Die Angehörigen der Ermordeten Marwa El-Sherbini werben für ein kulturelles Versöhnungszentrum in Dresden. Die ermordete Ägypterin soll der Begegnungsstätte ihren Namen geben.

Berlin/Dresden - Freunde und Weggefährten der in Dresden im Gerichtssaal erstochenen Marwa El-Sherbini wollen ein islamisches Kultur- und Erziehungszentrum in der sächsischen Hauptstadt aufbauen. Die Idee sei schon älter, schreiben die Initiatoren in einer Erklärung. Man habe, noch mit Unterstützung von El-Sherbini, dafür einen Verein gegründet. Nach ihrem Tod „fühlen wir uns verpflichtet, uns noch mehr anzustrengen“. Es gebe die „Hoffnung, dass in der wunderbaren Stadt Dresden, in der entschlossene Menschen es schafften, ein solch wunderbares Versöhnungssymbol wie die wiederaufgebaute Frauenkirche zu erreichen, auch wir es schaffen, einen weiteren Ort zu errichten, der der gegenseitigen Verständigung gewidmet ist“. Die Familie der Toten in Ägypten stehe hinter dem Bemühen.

Der Verein sammelt derzeit Geld für das Projekt, zu dem auch ein interkultureller Kindergarten gehören soll. Das Zentrum solle den Namen der Toten tragen und „unsere Pforte zur Verständigung sein, damit es keine zweite ermordete Marwa mehr gibt“, schreiben die Initiatoren weiter.

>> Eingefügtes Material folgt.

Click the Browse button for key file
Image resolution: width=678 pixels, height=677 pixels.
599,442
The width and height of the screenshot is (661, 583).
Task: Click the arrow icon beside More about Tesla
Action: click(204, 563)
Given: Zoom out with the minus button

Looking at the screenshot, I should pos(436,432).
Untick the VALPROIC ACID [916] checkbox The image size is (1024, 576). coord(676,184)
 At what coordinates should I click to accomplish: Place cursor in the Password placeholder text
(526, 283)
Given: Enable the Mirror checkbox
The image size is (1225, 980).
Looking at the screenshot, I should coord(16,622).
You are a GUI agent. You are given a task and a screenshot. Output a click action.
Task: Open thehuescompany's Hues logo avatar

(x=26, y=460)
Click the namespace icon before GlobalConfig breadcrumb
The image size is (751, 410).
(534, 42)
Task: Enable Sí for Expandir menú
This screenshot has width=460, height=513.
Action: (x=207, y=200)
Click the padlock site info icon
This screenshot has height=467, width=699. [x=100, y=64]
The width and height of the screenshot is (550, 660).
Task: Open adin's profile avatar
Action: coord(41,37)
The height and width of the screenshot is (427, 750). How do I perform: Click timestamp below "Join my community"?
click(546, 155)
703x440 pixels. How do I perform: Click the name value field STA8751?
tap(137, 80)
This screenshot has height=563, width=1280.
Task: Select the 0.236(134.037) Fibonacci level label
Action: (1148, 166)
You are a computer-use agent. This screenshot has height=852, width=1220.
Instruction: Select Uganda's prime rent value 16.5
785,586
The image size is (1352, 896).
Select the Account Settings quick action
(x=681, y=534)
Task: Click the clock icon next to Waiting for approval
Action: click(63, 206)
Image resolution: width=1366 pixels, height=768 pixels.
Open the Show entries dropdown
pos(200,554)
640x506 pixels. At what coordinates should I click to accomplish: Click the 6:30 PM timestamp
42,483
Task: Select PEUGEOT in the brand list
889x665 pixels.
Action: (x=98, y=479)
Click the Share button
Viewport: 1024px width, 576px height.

Marwa El-Sherbini war am 1. Juli im Dresdner Landgericht mit 18 Messerstichen von einem Mann getötet worden, der sie Monate zuvor auf einem Spielplatz massiv beleidigt hatte. Die Apothekerin aus Ägypten, die mit ihrem dreijährigen Sohn und ihrem Mann in Dresden lebte, einem Wissenschaftler am Dresdner Max-Planck-Institut für molekulare Zellbiologie und Genetik, zeigte ihn daraufhin an. Weil der 28-jährige Alexander W. seine Geldstrafe nicht hinnehmen wollte, hatte er gegen das Urteil des Amtsgerichts Berufung eingelegt – ebenso wie der Staatsanwalt, dem es seinerseits um eine härtere Bestrafung des Mannes ging. Während der Verhandlung am 1. Juli stach W. auf El-Sherbini ein; ihr Mann, der ihr zu Hilfe eilte, wurde ebenfalls lebensgefährlich verletzt. Der dreijährige Sohn wurde Zeuge der Tat. Die Behörden untersuchen derzeit noch den politischen Hintergrund für die Tat des arbeitslosen Deutschrussen.

Während die Beerdigung der 31-jährigen Frau, die zum Tatzeitpunkt im dritten Monat schwanger war, in Iran und Ägypten Anlass zu feindseligen Kundgebungen gegen Deutschland gab (siehe Kasten), hat sich im Internet eine Trauergemeinde ihrer Freunde gefunden, die an ihr soziales Engagement und ihr Leben als Sportlerin und vorbildliche Schülerin und Studentin erinnern. Ihre Jugendfreundin Yasmine El Sharnouby, die mit ihr das English Girls’ College in Alexandria besuchte, schilderte sie dem Tagesspiegel als charismatisch, „eine Führungsfigur, die nicht nach Führungsaufgaben strebte“, „unsere lächelnde Schöne“. El-Sherbini war Schulsprecherin, spielte in der Handballmannschaft des Colleges und in einem der größten Sportclubs ihrer Heimatstadt und wurde schließlich in Ägyptens Handballnationalmannschaft berufen. Nach einem ausgezeichneten Schulabschluss 1995 konnte sie Pharmazie studieren und gründete nebenbei, weil sie die Ehemaligen-Vereinigung ihrer Schule etwas altmodisch fand, einen eigenen Club der Ehemaligen, der sich um Alte, Kinder und Kranke kümmerte und Wohltätigkeitsturniere veranstaltete. Nach Auskunft eines Freundes engagierte sie sich in diesem Club, bis sie mit ihrem Mann nach Deutschland zog, wo in Bremen, der ersten Station des Paars, der gemeinsame Sohn zur Welt kam.

Freunde von Marwa El-Sherbini hatten bereits in der vergangenen Woche an die Abgeordneten des Bundestags geschrieben und darum gebeten, mit ihrem Tod in einer Weise umzugehen, „dass wir unser verlorenes Vertrauen in die deutsche Gesellschaft zurückgewinnen“. Man habe gedacht, dass in diesem freien Land ein solches Verbrechen nicht geschehen könne, „doch offensichtlich ist es Ihnen nicht gelungen, den Rassismus an der Wurzel zu packen, und es gibt noch immer einige Ihrer Bürger, die auf eine verschleierte Frau herabsehen“.